The museum organization has been building a collection since 1996 and opens with holdings of 1,800 objects, nearly 500 of which were acquired this year, including pieces by John Baldessari, Olafur Eliasson and Dan Flavin. The museum director is Thomas Collins, who’d been chief curator of the Contemporary Arts Center in Cincinnati and director of the Contemporary Museum in Baltimore and the Neuberger Museum of Art in Westchester County, N.Y., before coming to the Perez museum in 2010.

A $100-million public bond issue approved in 2004 by Miami-Dade County voters covered most of the construction cost. An additional $94.5 million has come from donors, and the museum says it’s opening with a $69-million endowment -- a nest egg that figures to provide it with about $3.5 million a year toward its operations, at a typical 5% draw-down rate. Admission is $12 but will be free two days each month, on the first Thursday and second Saturday. The opening week is free to Miami-Dade residents.

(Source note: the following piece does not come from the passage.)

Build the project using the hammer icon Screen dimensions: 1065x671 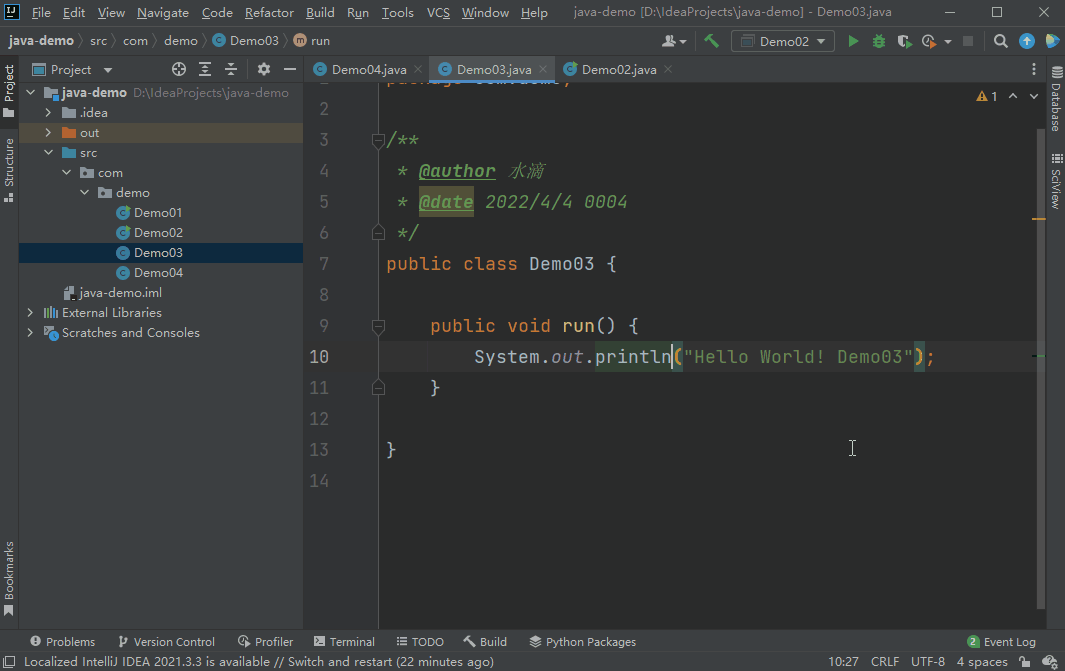pyautogui.click(x=712, y=41)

The museum is named for Miami real estate developer Jose Perez, who in 2011 gave a gift worth $40 million, divided between cash and the value of 110 works from his collection of Latin American art. The naming was controversial, prompting several trustees to resign from the museum board. Critics said it was inappropriate to name the museum for an individual donor because Miami’s taxpayers provided the public parkland on which it was built, along with most of the construction funding.